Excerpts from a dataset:
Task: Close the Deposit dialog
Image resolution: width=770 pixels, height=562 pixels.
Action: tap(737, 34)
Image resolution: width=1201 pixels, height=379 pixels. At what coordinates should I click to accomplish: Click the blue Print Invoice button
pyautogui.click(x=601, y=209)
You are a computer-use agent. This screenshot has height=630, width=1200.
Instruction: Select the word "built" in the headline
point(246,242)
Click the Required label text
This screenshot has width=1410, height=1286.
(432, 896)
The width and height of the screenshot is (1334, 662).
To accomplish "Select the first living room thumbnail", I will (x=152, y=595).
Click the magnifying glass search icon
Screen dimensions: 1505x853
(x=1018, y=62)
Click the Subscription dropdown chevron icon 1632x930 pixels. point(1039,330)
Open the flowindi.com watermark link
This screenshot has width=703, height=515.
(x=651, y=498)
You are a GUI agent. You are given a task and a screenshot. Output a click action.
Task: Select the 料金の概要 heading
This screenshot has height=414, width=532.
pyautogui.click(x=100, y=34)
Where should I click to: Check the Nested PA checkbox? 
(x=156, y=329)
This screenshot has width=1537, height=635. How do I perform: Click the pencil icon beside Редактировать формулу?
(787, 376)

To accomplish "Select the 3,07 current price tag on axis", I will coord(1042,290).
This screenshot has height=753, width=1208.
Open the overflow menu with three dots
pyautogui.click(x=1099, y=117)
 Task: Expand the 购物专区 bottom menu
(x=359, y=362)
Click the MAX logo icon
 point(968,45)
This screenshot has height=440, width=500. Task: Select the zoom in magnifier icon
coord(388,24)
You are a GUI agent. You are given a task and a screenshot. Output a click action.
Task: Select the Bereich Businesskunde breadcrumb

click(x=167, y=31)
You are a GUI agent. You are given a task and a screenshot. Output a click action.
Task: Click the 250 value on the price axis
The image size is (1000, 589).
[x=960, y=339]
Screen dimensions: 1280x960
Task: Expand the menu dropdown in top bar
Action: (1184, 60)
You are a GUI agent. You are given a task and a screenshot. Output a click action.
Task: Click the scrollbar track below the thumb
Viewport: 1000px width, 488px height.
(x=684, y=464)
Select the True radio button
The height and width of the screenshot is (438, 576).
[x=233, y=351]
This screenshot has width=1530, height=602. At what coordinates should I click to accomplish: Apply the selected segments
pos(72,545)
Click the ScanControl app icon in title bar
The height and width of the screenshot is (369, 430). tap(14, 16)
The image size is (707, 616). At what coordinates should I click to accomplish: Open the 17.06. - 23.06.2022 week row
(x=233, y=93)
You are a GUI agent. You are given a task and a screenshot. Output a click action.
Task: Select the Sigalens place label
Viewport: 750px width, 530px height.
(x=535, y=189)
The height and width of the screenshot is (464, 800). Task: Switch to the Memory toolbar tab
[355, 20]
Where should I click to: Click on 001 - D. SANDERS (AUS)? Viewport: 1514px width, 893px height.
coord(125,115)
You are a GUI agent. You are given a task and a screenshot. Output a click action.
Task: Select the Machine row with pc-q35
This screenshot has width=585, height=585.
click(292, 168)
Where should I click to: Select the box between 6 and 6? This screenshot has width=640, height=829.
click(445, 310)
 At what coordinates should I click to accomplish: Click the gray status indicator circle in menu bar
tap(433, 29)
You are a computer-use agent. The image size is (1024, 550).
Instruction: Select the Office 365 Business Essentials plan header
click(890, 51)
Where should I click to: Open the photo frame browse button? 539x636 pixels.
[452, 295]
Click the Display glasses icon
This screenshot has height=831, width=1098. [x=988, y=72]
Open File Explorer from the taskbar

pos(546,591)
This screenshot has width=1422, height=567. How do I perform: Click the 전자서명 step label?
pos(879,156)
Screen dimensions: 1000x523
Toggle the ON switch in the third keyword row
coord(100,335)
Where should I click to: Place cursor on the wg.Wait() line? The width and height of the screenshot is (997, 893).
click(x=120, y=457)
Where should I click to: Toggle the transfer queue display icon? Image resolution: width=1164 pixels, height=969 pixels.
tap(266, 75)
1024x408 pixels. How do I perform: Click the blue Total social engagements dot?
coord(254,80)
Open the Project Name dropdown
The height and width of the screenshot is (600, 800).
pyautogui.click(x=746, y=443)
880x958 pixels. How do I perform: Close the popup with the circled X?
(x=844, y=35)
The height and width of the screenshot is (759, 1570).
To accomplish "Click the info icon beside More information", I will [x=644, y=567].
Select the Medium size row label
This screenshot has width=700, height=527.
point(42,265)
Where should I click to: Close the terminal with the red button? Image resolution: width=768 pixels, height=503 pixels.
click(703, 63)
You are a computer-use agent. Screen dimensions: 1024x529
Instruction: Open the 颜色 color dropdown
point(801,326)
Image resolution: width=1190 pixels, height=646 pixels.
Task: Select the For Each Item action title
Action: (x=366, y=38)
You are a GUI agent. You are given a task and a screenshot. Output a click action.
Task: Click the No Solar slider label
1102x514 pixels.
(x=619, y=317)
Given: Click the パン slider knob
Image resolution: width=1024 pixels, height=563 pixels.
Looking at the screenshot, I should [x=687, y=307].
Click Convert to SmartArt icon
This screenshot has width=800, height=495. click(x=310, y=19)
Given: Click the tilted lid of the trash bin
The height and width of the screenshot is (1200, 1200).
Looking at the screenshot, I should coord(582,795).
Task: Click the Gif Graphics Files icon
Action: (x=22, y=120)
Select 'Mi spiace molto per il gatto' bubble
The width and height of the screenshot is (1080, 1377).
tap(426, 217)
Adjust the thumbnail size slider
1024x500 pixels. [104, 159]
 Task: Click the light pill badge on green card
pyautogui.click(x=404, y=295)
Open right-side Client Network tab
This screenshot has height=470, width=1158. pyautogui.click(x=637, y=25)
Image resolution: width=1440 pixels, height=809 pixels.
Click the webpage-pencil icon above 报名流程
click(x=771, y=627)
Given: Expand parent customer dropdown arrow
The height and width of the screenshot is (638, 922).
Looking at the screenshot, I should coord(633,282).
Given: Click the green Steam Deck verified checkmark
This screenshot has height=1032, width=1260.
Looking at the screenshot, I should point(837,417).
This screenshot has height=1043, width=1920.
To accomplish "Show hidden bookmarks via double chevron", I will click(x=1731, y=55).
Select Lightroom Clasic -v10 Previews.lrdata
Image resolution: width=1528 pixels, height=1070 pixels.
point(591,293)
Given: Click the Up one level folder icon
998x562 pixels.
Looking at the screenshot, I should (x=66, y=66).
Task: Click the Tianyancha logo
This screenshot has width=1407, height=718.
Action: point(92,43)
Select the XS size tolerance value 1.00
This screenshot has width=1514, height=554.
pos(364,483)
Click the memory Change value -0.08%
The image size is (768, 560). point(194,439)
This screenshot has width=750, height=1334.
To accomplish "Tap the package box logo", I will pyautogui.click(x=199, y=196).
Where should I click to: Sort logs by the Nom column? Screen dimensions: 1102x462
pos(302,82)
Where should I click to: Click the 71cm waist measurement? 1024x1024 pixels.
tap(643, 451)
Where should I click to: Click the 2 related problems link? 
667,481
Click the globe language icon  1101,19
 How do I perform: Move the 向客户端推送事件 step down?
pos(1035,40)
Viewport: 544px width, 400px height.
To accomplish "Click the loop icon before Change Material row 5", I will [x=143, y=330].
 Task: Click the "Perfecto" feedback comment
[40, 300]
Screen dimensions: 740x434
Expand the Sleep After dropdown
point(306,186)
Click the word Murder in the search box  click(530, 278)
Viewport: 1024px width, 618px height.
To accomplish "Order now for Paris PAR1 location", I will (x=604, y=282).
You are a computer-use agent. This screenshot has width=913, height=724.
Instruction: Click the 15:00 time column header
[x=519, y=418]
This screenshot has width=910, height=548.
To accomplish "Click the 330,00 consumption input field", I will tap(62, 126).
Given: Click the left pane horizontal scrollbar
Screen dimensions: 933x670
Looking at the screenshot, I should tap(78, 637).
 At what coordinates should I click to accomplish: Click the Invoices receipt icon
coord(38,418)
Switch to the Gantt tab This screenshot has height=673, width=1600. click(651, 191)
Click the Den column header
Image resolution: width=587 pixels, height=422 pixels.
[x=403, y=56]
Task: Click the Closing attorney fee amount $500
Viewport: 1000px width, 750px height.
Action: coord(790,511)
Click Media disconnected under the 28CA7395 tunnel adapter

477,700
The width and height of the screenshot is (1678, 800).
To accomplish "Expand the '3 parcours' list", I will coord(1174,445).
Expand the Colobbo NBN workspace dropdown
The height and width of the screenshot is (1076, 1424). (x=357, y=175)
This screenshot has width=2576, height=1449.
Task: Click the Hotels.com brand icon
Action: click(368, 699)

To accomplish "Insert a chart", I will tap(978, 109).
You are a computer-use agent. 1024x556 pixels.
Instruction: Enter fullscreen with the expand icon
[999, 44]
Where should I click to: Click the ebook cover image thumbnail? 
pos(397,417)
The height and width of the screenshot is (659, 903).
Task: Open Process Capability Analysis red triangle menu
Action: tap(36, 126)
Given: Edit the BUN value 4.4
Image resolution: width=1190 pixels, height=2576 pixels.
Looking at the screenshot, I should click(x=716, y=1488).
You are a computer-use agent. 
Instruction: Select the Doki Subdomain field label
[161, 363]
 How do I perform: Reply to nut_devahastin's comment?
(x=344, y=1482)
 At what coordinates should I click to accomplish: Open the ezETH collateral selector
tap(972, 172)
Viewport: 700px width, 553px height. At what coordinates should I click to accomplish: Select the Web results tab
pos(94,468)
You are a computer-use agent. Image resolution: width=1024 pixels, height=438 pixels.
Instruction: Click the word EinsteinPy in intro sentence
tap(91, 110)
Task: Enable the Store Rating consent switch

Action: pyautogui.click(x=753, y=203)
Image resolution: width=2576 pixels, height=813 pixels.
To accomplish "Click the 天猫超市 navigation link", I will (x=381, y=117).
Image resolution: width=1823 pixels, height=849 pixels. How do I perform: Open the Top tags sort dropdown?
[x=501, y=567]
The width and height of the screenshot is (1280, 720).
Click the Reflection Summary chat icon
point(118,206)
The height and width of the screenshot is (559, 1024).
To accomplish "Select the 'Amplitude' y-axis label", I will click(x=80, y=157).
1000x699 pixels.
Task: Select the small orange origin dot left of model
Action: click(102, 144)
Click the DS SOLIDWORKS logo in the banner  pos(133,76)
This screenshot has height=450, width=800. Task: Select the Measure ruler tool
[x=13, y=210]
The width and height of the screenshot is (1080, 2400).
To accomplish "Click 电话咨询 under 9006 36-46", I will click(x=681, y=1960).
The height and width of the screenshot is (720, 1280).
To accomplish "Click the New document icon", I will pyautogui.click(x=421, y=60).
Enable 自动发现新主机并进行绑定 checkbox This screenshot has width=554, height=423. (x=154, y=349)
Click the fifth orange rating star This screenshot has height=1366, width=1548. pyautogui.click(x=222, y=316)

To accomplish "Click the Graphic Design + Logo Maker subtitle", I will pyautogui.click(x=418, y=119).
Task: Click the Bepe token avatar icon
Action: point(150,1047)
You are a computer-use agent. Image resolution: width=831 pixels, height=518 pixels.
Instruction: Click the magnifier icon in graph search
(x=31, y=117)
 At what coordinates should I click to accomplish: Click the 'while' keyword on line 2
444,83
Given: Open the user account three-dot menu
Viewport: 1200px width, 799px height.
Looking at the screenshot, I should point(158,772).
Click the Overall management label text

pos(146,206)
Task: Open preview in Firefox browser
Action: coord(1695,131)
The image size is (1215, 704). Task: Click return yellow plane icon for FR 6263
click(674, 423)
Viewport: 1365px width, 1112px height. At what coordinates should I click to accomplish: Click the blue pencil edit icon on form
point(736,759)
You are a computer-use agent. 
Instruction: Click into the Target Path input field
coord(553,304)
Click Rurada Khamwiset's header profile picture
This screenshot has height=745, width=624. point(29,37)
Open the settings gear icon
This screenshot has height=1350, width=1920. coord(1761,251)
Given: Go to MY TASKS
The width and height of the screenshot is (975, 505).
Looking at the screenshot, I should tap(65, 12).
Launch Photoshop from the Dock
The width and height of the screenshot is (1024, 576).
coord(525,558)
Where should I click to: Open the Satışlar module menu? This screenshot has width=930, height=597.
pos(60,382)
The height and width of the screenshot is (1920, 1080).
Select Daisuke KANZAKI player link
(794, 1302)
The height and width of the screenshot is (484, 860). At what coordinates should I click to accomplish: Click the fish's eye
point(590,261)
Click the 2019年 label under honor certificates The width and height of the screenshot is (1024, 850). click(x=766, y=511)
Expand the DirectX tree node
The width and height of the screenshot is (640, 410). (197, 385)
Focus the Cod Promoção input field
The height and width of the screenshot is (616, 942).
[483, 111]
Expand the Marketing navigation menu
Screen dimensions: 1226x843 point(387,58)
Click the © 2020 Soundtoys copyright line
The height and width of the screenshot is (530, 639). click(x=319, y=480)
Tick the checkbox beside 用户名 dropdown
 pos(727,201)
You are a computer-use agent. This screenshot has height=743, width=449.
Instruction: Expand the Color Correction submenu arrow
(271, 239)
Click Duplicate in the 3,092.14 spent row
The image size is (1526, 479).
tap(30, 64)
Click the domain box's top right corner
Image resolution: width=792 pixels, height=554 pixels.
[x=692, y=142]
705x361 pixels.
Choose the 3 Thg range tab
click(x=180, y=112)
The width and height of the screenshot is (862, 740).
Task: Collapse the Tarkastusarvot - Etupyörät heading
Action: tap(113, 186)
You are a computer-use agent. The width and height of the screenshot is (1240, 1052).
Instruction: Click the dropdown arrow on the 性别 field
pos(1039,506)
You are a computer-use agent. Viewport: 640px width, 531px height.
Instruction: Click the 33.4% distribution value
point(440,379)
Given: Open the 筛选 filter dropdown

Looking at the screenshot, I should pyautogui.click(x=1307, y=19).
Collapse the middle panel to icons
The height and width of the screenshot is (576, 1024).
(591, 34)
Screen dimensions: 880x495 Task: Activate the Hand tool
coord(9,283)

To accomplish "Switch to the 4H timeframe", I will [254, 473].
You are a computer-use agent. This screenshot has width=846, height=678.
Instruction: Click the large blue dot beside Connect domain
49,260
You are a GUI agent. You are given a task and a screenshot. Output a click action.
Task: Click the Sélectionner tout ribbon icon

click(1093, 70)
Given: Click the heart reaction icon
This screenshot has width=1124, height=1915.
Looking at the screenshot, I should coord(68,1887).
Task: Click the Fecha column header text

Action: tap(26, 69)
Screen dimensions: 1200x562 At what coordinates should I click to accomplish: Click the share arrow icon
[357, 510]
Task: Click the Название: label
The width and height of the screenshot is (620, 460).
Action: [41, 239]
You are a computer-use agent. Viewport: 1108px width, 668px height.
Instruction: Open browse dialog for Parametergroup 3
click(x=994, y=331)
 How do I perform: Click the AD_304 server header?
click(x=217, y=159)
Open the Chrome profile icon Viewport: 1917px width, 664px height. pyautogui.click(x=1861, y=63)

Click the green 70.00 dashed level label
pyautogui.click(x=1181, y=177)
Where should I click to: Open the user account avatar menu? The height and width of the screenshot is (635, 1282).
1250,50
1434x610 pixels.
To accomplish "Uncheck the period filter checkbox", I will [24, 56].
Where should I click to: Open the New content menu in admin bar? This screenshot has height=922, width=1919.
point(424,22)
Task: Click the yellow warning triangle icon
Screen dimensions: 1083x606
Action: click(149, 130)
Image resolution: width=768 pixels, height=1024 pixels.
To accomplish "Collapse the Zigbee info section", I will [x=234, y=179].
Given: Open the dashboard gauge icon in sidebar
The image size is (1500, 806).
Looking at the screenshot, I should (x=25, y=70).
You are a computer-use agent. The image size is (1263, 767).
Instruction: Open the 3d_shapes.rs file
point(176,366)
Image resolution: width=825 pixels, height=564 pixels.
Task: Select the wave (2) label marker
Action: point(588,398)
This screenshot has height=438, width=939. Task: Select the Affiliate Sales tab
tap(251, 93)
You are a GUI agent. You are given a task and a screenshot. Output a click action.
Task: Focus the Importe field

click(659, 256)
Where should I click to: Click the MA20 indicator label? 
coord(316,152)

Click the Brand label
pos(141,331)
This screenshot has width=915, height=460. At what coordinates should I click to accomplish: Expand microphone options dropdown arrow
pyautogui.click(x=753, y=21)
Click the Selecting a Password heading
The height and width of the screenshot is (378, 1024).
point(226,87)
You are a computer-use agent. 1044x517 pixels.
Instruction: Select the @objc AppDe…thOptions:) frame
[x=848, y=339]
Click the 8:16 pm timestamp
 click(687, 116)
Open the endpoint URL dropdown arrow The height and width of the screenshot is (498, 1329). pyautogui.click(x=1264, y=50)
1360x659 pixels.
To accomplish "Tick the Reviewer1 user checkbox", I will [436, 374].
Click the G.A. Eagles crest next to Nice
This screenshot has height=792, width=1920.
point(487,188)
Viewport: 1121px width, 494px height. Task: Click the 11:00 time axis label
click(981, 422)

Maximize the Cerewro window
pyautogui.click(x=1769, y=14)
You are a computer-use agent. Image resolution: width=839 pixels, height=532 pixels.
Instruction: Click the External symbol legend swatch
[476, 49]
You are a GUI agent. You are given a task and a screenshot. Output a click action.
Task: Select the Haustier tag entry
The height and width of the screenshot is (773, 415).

## PROBLEM TO SOLVE
Note every line of the records that holds the word "scrollbar", and copy it.

## EXERCISE RESULT
Task: Click the scrollbar track below the thumb
Given: Click the left pane horizontal scrollbar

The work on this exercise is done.